Earth Day and this blog’s 1st birthday

Happy Earth Day!

It’s been a year since I started this blog as a complement to my Toronto Star column of the same name. While it has kept me busy and up late many nights, I have to say I’ve been enjoying the experience of this personal project immensely. It’s a cherished hobby.

I’m also delighted I have so many regular visitors to this site, many of whom offer insightful comments and contact me directly through e-mail, often resulting in healthy debate. Funny, I find I go to some events now and people recognize me just as much as a cleantech blogger than a reporter for the Toronto Star. I’m discovering that many clean-energy executives, experts and investors I interview for my newspaper stories are regular readers of the Clean Break blog. It’s very encouraging.

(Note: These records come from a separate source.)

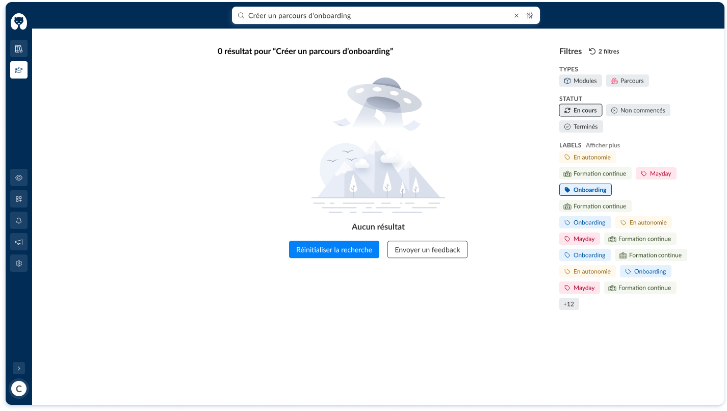Click 'Envoyer un feedback'
Viewport: 727px width, 411px height.
tap(427, 249)
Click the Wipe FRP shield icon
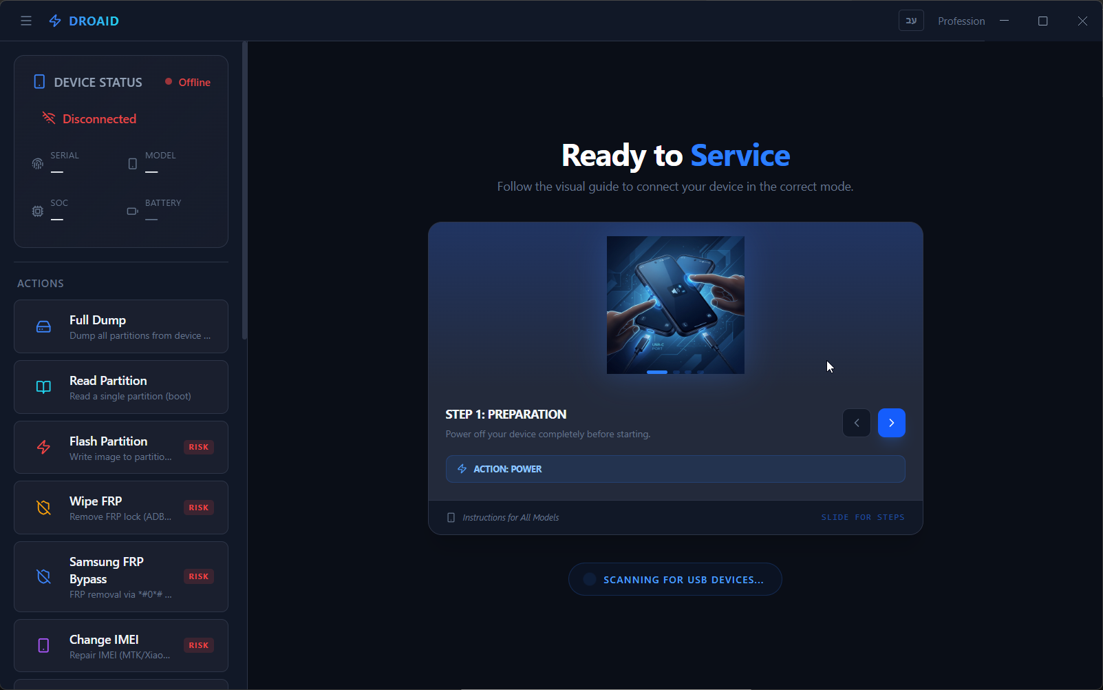1103x690 pixels. (x=43, y=508)
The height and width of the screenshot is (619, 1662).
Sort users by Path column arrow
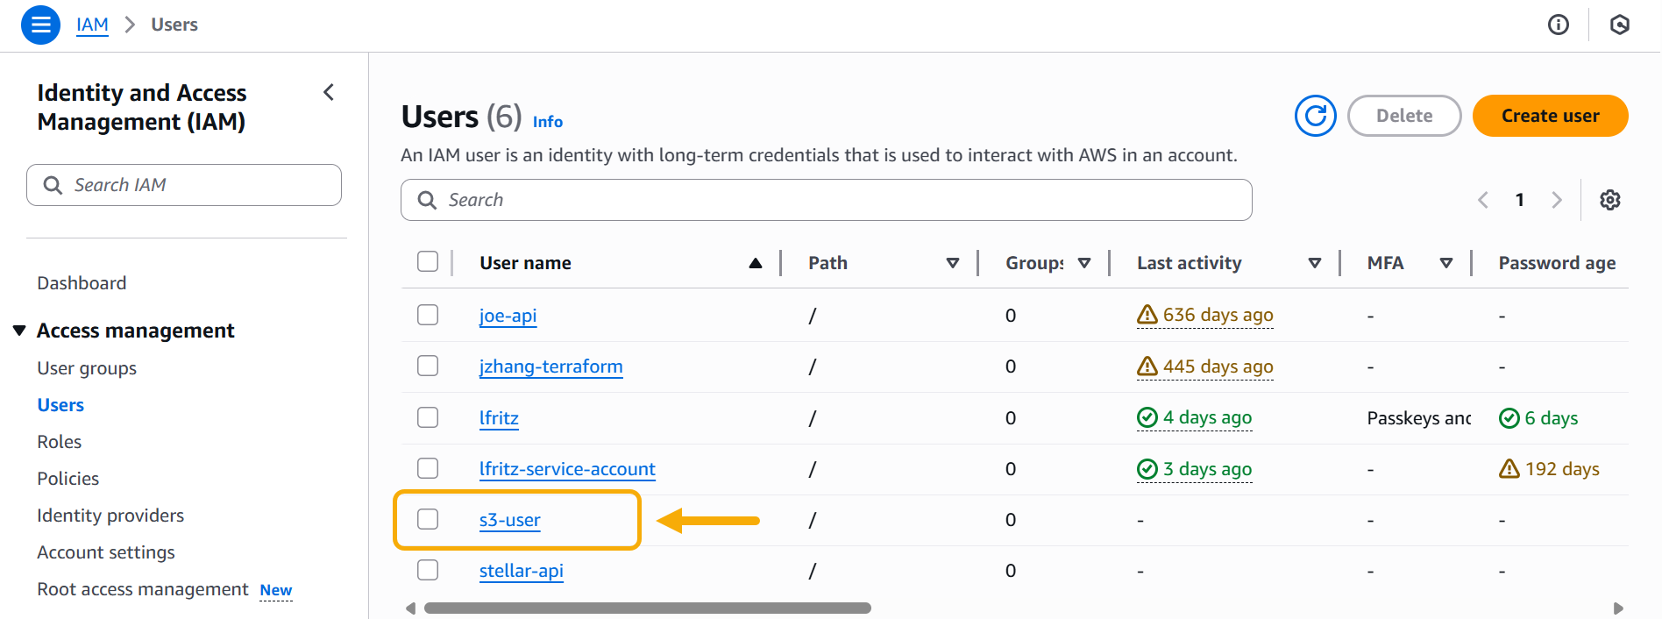click(x=952, y=263)
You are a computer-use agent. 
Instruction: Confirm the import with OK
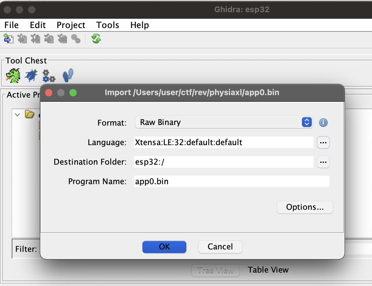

Thanks to all.

It seems from the rough statistics I do have that this site has a core readership of between 1,000 and 1,400 people who visit regularly. Visits, while up and down depending on the day, have as an average levelled off over the past few months. Over the course of a month I’ll get 30,000 to 40,000 visits. I’m quite happy with that, but of course would like to take that number higher over the coming year. Please spread the word. 🙂

Three of many observations over the past year:

* This area has heated up. Mainstream coverage has taken off. Investment has followed. While much of the spotlight continues to be on solar and wind energy, cleantech in general is capturing headlines. This is thanks to rising oil, natural gas and gasoline prices, the crisis on the grid, increased concern over global warming, and a sincere and growing desire of the public to learn about conservation, energy efficiency, clean energy and the technologies behind it all. Of course, you know all of that. It’s also because of folks such as Nick Parker at the Cleantech Capital Group, who have given shape to the sector and measured its growth. And adding to the awareness is a growing community of green and cleantech bloggers, many of whom I read regularly and have connected with on occasion.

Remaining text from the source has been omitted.